Reviews

La Antena

Reviewed by John Stakes

Perhaps the most unusual film of the season if not the year was last Sunday’s screening of Spanish director Esteban Sapir’s visually remarkable 2007 film “La Antena” (The Aerial). Impossible to pigeon-hole, the film is a surreal almost silent black and white satirical fairytale set in an austere snow-bound metropolis (lying inside a pop-up book) in which, all bar two of the inhabitants are incapable of speech and are controlled by Mr TV, the president of a TV studio who uses hypnotic programming to persuade viewers to buy his products.

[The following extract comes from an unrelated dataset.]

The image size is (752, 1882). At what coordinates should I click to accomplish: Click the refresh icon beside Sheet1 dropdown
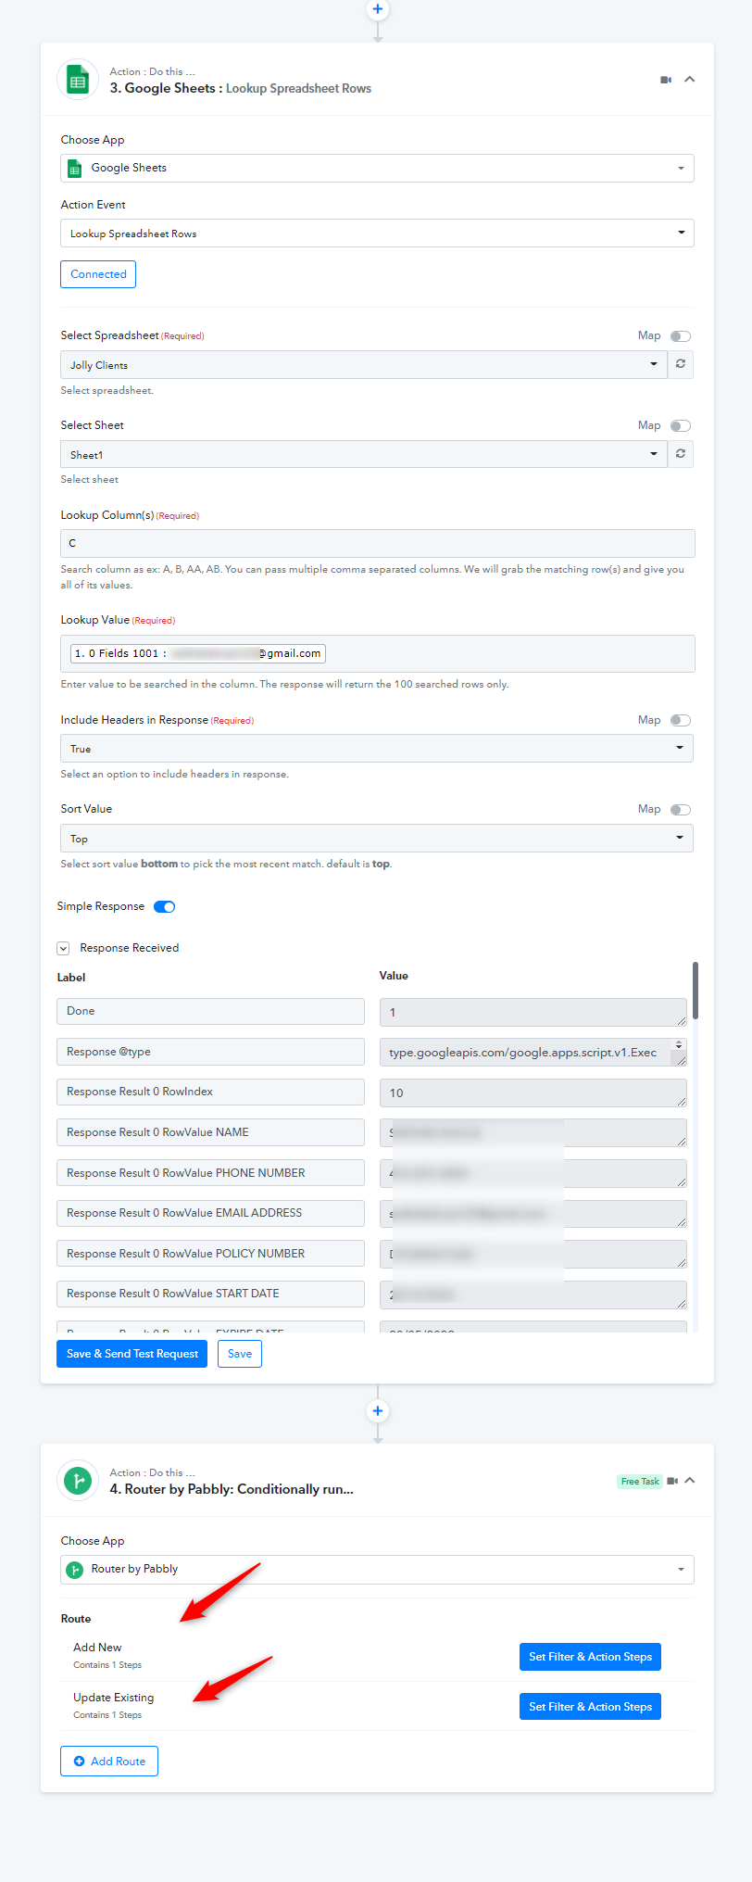coord(681,454)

The two citizens with voices are Tomas, a blind boy and his hooded mother la Voz (“The Voice”) whose singing lulls viewers into a consumerist trance. She agrees to sing for Mr TV because he has promised her a pair of eyes for Tomas but in the course of delivery the letter confirming the eyes are ready is dropped into the home of some neighbours across the street, Mr and Mrs X which brings their daughter Ana and Tomas together. Ana’s parents are separated and their quest to topple Mr TV not surprisingly reunites them to Ana’s delight. Mr TV is unaware that Tomas has the power of speech and would kill him if he knew.

In this eerie world of almost complete silence (there are no sound effects either except as created by the musical score) one of the pleasures of this film was watching how the people communicate with each other. Tomas does this by pressing his fingers against people’s mouths to lip-read. Everyone else mouths their speech at which point two sets of subtitles appear, the larger one being used to interact with the cast and the smaller is for our benefit.

In his quest to gain absolute control the omnipotent Mr TV uses The Voice to steal their words which float away across the sky towards a huge typewriter shaped aerial located at the top of a mountain range made of old newspapers. Ana’s father is a TV repair man and sets off with his family to climb the paper mountain to deactivate and destroy the aerial. When all seems lost Tomas’s sudden and repeated heartfelt audible cry for his mother shatters the silence and Mr TV is defeated.

The film was brimming with imagery both simplistic and profound the significance of some of which for this journeyman reviewer was unclear as the director indulged himself in visual flourishes veering between the dream-like and a retro style re-enactment of early 20th century silent screen styles reminiscent of Fritz Lang (“Metropolis”) and Eisenstein. At heart though this was a simple tale of good versus evil woven together by a director who had composed an original and highly personal spectacle.

The scenery and some of the characters were fantasised to help maintain this spell. The striking musical score came across as both another character and as a tool to dramatise and illuminate the simple narrative.

Whatever technical and digital brilliance was needed to create these startling images there was a curious lack of warmth and the overall feeling was one of admiration rather than engagement. At the Canadian Fantasia Film Festival held in July 2007 the audience apparently burst into spontaneous applause when the silence was broken. Keswick’s audience was more restrained preferring perhaps to mull over or savour what had been a bit of a curate’s egg of a cinematic experience but a welcome addition to the club’s repertoire nevertheless.